## Records provided
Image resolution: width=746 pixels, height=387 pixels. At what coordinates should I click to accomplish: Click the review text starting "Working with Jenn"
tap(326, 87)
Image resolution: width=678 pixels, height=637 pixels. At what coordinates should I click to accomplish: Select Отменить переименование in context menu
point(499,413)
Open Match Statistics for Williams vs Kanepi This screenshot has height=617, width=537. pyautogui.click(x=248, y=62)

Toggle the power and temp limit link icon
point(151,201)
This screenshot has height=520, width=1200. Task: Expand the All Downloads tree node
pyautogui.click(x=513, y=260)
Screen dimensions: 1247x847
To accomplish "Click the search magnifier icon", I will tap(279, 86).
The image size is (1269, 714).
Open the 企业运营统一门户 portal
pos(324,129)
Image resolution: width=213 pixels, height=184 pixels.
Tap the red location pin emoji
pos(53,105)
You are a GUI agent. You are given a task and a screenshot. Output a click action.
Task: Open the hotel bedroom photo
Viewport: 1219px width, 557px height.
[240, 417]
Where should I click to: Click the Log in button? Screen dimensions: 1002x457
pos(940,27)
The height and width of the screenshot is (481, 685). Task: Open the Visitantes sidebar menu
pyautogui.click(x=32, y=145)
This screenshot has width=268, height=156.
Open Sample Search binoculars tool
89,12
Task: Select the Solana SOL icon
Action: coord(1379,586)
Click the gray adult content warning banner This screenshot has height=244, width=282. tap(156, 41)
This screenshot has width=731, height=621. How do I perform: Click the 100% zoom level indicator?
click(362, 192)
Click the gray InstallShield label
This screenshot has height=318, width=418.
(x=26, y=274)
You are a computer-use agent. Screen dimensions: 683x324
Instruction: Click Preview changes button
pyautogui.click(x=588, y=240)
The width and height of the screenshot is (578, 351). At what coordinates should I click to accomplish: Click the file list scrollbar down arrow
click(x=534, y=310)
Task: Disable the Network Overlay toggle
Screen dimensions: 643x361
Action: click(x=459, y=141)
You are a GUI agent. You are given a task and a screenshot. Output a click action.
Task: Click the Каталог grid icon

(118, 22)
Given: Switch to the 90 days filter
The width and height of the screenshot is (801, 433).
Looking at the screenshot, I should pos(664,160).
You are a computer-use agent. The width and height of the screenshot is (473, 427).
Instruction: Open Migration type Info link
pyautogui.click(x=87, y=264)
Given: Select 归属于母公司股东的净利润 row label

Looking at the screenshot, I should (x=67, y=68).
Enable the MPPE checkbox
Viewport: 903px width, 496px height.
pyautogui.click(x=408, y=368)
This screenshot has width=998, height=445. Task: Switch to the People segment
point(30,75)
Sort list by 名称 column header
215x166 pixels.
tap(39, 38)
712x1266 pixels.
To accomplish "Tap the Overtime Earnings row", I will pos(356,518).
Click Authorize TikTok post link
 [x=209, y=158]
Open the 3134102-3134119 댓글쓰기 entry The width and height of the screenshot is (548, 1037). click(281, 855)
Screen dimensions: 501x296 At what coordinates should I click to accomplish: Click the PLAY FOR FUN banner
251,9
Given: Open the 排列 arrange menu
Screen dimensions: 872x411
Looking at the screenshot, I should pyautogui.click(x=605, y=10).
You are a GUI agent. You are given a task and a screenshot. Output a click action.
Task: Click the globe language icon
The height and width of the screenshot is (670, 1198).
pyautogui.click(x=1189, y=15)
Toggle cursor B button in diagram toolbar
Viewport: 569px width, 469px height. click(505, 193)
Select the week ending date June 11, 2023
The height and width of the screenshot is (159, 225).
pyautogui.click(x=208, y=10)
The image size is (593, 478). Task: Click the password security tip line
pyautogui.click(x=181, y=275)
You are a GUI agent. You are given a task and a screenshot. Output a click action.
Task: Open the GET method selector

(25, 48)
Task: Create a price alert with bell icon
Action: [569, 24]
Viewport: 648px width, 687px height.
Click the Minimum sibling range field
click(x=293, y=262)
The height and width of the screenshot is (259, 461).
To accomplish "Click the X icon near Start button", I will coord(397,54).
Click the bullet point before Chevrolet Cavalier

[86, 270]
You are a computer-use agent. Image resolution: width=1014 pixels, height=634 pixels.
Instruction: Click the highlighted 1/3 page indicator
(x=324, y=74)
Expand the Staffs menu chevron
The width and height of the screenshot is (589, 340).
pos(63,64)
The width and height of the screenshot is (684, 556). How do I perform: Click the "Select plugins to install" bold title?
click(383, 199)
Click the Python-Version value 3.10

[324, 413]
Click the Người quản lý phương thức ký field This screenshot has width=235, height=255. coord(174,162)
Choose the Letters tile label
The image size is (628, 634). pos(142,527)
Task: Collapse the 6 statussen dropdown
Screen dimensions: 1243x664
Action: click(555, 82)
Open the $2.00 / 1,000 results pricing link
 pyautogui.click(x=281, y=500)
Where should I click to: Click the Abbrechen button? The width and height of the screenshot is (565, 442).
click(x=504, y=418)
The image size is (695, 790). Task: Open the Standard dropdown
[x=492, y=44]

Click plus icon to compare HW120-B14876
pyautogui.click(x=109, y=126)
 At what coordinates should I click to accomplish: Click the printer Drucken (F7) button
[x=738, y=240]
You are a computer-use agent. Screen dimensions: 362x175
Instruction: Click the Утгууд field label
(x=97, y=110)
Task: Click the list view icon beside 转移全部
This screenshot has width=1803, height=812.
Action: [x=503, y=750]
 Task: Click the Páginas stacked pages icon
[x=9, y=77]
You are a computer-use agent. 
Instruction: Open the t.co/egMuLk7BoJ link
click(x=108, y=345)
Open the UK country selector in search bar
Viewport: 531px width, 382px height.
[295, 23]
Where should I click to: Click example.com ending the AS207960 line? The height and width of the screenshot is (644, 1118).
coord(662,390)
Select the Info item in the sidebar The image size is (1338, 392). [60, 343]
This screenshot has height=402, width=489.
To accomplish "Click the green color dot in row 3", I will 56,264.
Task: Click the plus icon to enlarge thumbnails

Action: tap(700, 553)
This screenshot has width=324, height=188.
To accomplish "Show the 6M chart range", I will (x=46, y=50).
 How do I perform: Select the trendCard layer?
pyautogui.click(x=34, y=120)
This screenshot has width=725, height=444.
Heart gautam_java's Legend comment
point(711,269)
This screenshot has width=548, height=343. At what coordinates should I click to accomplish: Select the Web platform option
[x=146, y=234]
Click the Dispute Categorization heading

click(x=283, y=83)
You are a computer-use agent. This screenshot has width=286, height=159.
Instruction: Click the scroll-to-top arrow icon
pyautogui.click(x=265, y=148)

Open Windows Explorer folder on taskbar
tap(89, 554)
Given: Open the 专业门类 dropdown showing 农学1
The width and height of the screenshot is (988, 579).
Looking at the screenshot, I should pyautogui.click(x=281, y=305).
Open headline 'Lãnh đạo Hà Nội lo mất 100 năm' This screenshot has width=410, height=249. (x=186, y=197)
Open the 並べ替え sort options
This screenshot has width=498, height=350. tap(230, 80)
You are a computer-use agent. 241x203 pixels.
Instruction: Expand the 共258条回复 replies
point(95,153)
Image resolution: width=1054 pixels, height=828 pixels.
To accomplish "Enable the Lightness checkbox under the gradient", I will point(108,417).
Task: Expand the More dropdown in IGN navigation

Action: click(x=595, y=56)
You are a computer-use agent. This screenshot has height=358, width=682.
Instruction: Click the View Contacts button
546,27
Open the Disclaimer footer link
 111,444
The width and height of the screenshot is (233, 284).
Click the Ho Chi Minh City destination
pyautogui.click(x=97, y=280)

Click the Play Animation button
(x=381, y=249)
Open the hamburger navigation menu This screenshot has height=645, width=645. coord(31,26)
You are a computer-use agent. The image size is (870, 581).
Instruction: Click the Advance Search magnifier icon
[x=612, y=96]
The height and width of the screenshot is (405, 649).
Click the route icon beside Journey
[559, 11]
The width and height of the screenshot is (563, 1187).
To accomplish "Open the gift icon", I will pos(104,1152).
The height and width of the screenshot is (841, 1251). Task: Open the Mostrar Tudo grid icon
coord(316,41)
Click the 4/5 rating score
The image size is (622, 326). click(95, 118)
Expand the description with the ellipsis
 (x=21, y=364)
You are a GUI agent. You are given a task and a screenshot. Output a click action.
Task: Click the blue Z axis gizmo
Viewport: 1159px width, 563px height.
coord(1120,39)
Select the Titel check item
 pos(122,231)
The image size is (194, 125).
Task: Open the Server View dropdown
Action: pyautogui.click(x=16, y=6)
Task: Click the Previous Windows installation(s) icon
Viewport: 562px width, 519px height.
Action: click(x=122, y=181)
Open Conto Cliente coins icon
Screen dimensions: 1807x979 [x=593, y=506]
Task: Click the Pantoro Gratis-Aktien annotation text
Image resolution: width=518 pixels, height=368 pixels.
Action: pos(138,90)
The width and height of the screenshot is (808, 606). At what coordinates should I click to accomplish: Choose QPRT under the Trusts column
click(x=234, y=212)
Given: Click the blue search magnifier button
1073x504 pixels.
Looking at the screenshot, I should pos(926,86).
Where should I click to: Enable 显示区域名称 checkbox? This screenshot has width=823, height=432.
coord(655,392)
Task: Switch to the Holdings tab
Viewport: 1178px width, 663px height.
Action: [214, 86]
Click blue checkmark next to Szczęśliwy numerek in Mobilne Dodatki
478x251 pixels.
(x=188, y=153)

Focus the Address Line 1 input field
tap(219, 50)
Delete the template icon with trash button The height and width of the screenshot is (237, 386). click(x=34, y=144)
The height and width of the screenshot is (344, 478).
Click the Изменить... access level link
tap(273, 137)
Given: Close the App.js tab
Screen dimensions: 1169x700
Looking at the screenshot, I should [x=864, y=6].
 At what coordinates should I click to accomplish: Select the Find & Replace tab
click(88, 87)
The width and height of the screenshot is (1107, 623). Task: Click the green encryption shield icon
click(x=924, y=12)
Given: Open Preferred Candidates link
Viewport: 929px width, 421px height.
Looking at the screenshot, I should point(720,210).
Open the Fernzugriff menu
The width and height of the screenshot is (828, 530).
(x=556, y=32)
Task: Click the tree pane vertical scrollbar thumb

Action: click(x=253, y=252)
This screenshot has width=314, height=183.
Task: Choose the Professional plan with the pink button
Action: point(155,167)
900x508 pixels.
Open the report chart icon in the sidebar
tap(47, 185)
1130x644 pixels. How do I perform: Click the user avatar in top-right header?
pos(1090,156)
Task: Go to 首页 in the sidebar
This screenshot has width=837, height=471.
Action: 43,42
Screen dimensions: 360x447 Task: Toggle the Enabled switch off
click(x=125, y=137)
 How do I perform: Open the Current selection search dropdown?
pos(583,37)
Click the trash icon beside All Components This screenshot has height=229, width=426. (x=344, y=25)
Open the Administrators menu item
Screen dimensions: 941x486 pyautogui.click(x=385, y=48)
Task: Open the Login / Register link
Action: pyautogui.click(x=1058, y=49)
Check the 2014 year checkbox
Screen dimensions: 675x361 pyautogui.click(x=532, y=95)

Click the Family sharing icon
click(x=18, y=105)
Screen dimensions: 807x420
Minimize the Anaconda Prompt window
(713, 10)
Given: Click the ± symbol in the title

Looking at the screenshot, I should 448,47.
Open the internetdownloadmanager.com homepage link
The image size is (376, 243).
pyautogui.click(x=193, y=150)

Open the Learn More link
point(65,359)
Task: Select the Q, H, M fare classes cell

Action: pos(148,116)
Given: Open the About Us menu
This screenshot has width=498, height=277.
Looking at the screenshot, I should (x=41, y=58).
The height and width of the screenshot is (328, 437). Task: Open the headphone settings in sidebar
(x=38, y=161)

## Aim of the task
Please copy, exactly and with nothing else, the lines above beginning at the line that has "Viewport: 1219px width, 557px height." and ending with the line that has "Click the gray adult".

## Task result
Viewport: 1219px width, 557px height.
[240, 417]
Where should I click to: Click the Log in button? Screen dimensions: 1002x457
pos(940,27)
The height and width of the screenshot is (481, 685). Task: Open the Visitantes sidebar menu
pyautogui.click(x=32, y=145)
This screenshot has width=268, height=156.
Open Sample Search binoculars tool
89,12
Task: Select the Solana SOL icon
Action: coord(1379,586)
Click the gray adult content warning banner This screenshot has height=244, width=282. tap(156, 41)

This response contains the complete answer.